> **What to do**
Print the data from the line with "Given: Click the SIGN IN link" up to and including the line with "Screen dimensions: 720x480", reproducing those lines unchanged.

--- Start Data rows ---

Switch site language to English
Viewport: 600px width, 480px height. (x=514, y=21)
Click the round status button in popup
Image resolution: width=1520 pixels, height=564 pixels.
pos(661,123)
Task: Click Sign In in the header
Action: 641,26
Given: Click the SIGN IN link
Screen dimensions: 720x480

--- End Data rows ---
--- Start Data rows ---

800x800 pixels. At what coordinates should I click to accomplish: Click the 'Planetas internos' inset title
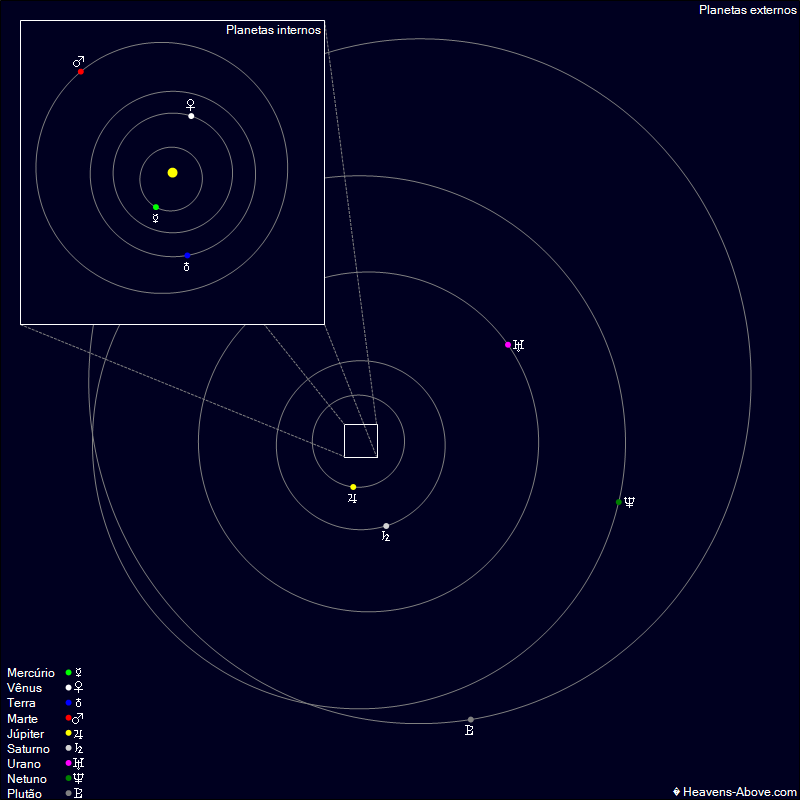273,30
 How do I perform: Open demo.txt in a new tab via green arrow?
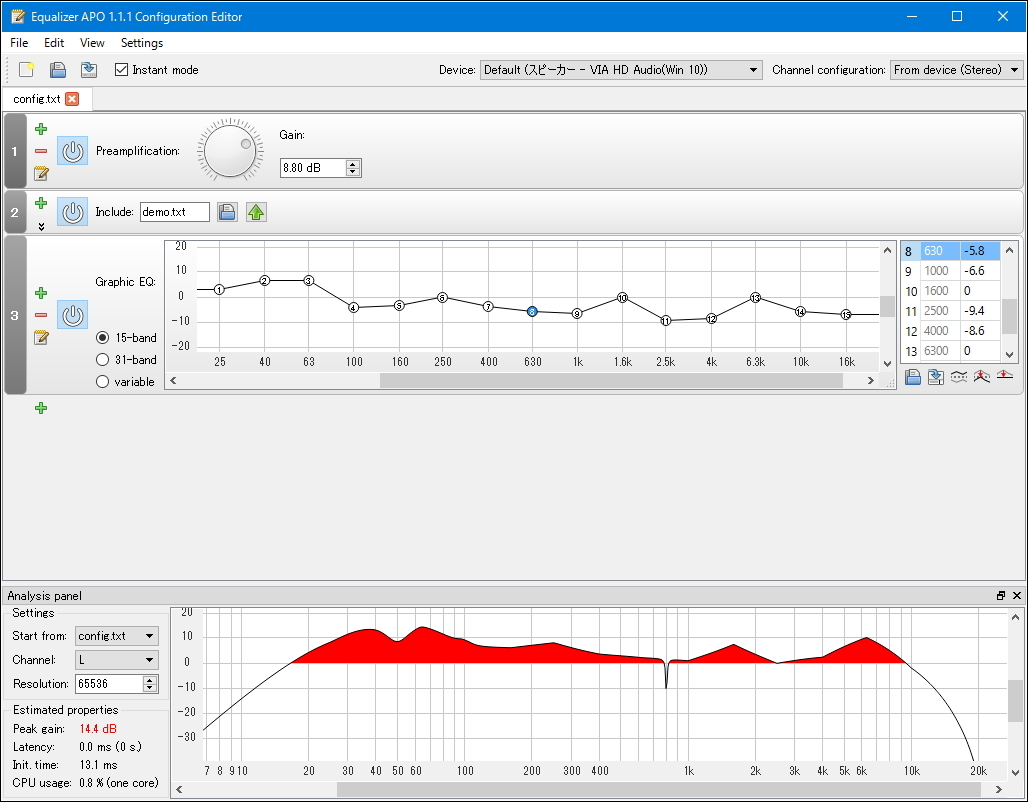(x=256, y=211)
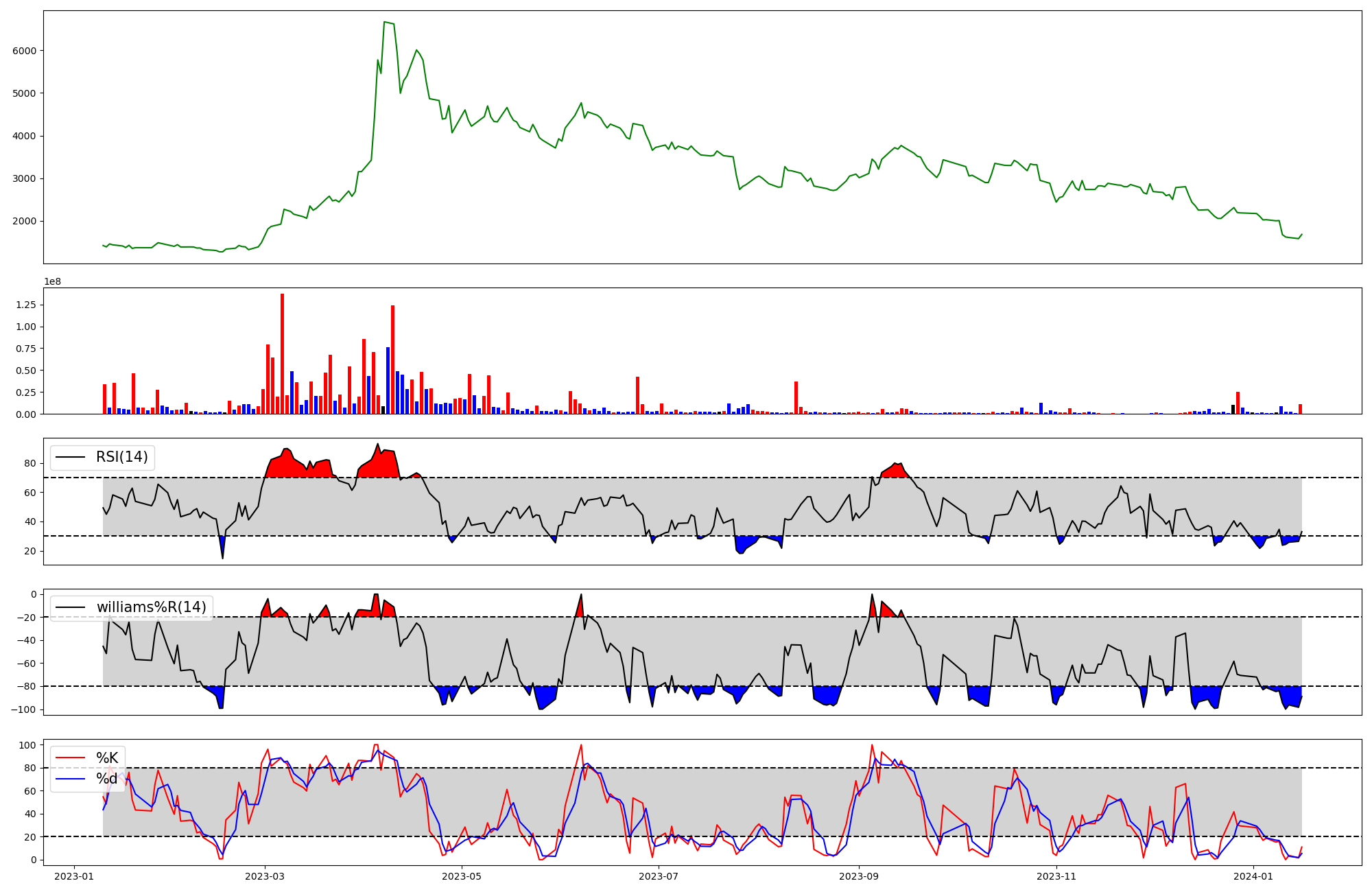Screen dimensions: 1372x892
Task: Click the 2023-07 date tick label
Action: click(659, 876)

--- End Data rows ---

> **Completed exercise**
Given: Click the SIGN IN link
Screen dimensions: 720x480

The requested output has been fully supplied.